DOCUMENT EXCERPT →
-- Start --
By an originating summons filed on the 17/8/2000 before the High Court No.3 Effurum, the appellants as plaintiffs claimed against the respondents/defendants as follows:-

(i) Whether as per the Supreme Court judgment in Suit No. SC/220/1992 ANTHONY IDESOH & ORS. Vs. CHIEF PAUL ORDIA & ORS, the plaintiffs herein who are the personal representatives of the Late Chief Paul Ordia, are the DEEMED HOLDER of the statutory right of occupancy in respect of all that piece or parcel of land lying, being and situate at along Udu Road, Koloholo village, Enerhen Effurun covered by the Supreme Court judgment aforesaid the litigation plan filed thereto.

(ii) If the answer to (i) above is in the affirmative, whether the Defendants can validly issue or grant to private individuals for their own private purposes certificate of occupancy in respect of portions of land comprising the entire lands.

Whether the Defendants can or validly do so without a revocation of the rights or the Plaintiffs as Deemed Holders of statutory right of occupancy over same.
-- End --
MATERIAL PROVIDED →
-- Start --
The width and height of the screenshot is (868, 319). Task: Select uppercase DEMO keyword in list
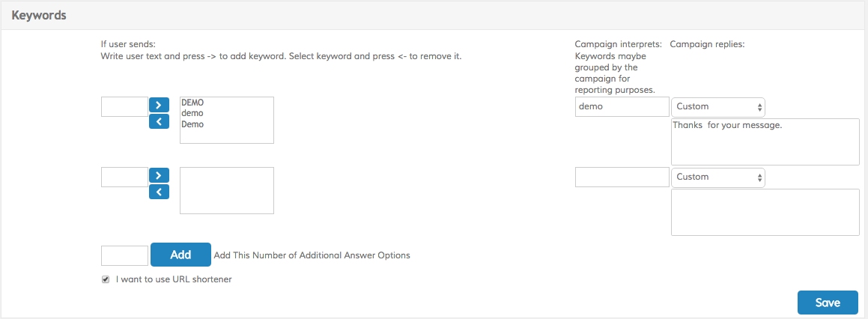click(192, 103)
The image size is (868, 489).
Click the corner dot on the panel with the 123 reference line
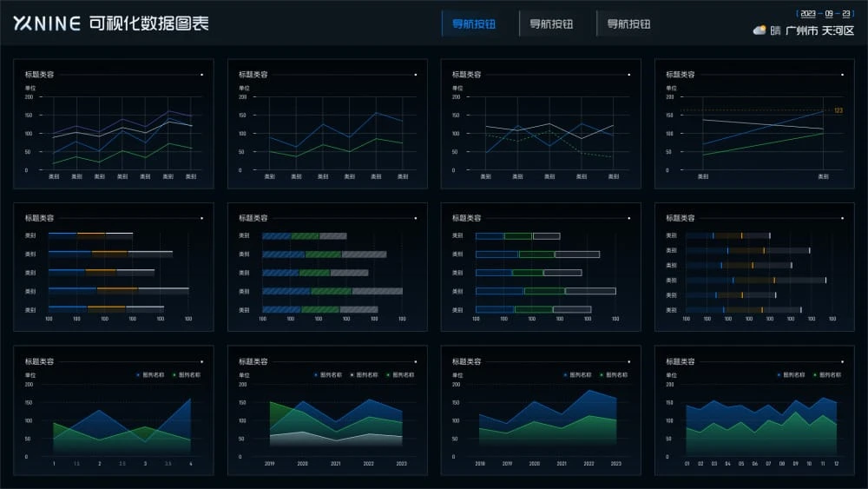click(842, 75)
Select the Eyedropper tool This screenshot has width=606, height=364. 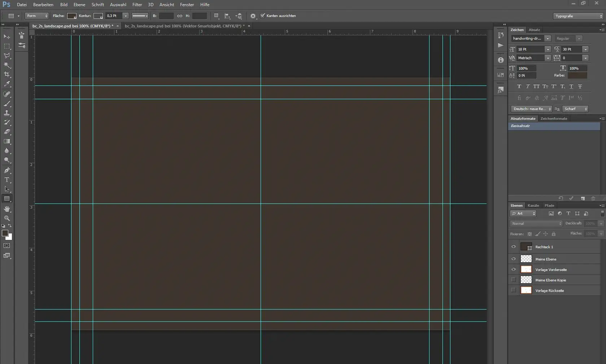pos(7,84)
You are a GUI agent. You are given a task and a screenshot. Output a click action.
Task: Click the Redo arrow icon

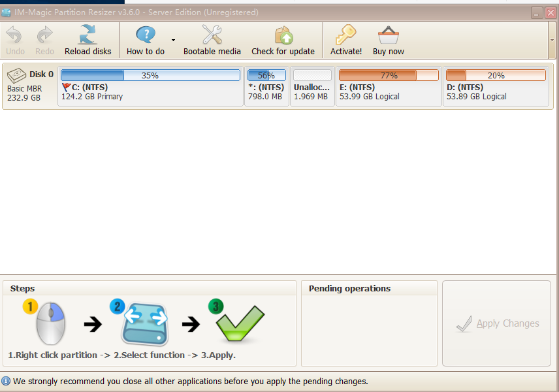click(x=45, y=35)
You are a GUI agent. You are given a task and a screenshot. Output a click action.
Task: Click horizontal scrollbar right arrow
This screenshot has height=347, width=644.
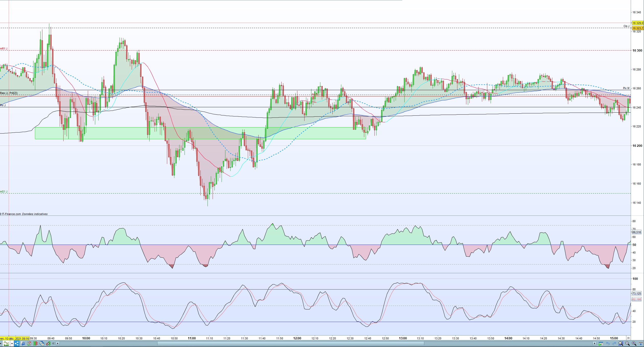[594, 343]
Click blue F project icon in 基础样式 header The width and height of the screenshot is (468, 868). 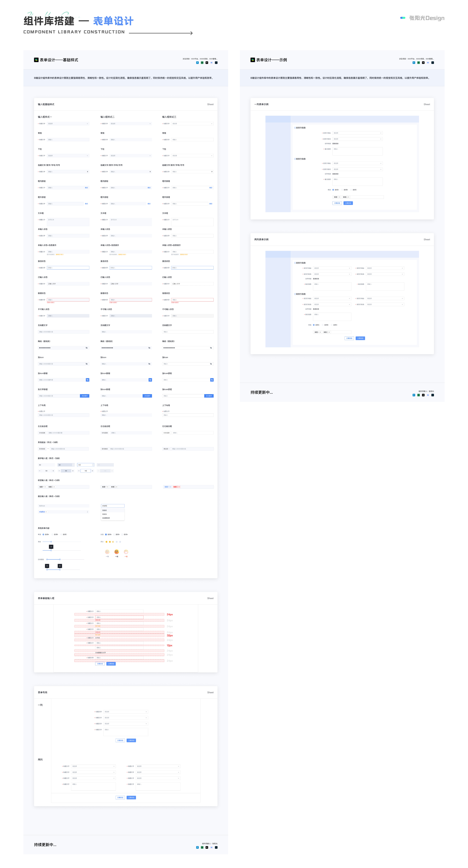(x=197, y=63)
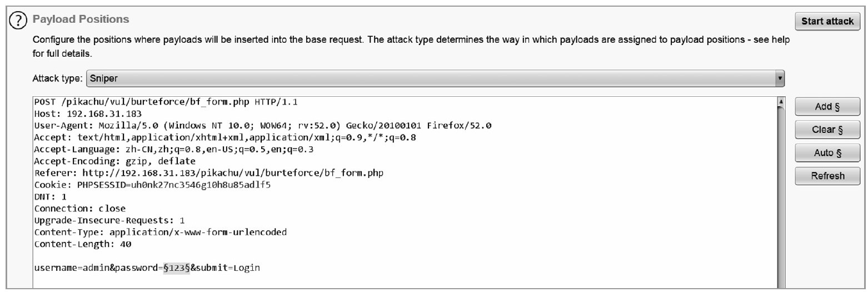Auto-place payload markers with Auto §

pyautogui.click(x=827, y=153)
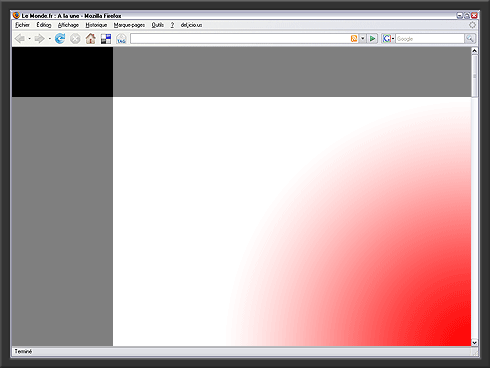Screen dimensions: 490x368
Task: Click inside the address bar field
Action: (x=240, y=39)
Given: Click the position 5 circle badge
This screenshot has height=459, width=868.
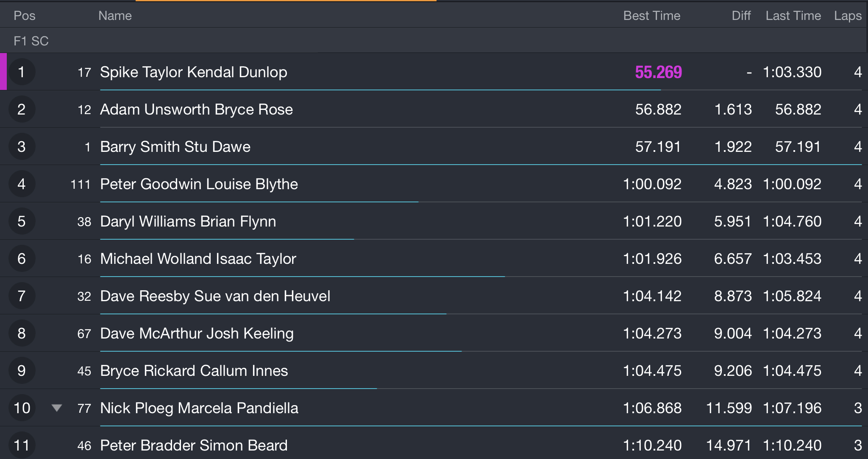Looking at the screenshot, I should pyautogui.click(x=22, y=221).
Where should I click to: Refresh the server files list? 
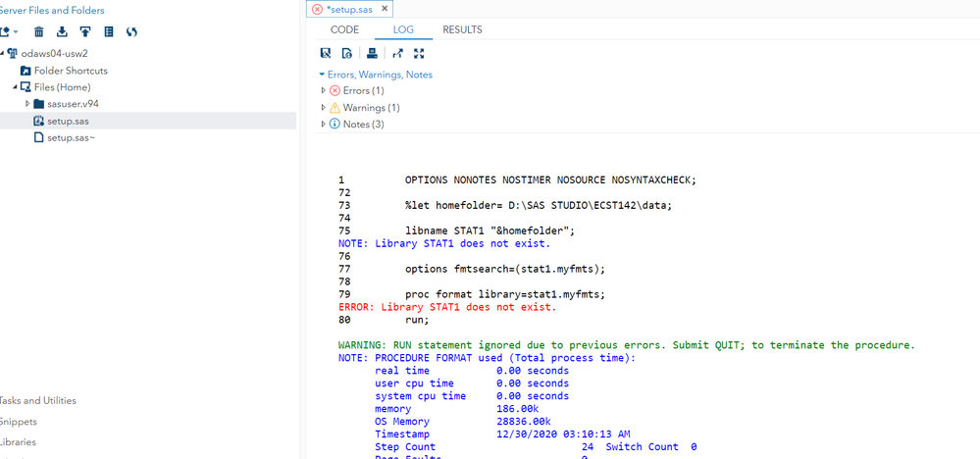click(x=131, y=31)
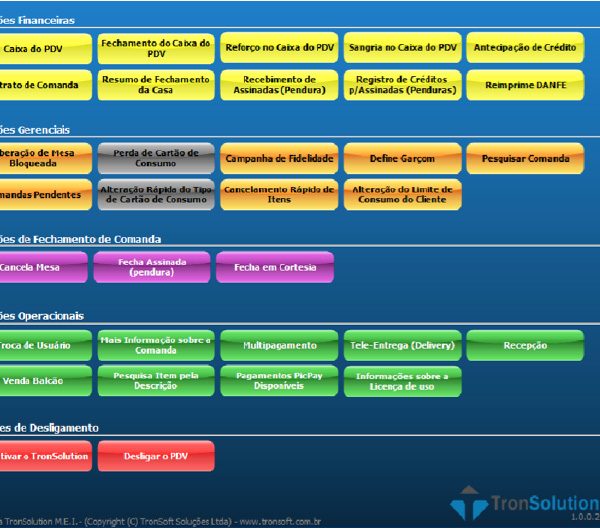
-- End --
WORK TO DO →
1. Answer these questions about the originating summons:
(a) On what date was the originating summons filed?
(b) Of whom are the plaintiffs said to be the personal representatives?
(c) In which village does the land lie?
2. Edit the part of the records that opens with the line containing "Given: Click the position 5 circle badge" and closes with the end of the records, changing "Refresh" to "Reload" and keeping everything else as it is. Can you give only those lines back, with the pictures left out?

TASK-BY-TASK ANSWERS →
1.
(a) 17/8/2000
(b) The Late Chief Paul Ordia
(c) Koloholo village

2.
Given: Click the position 5 circle badge
This screenshot has height=459, width=868.
Looking at the screenshot, I should pyautogui.click(x=22, y=221).
Where should I click to: Reload the server files list? 
click(x=131, y=31)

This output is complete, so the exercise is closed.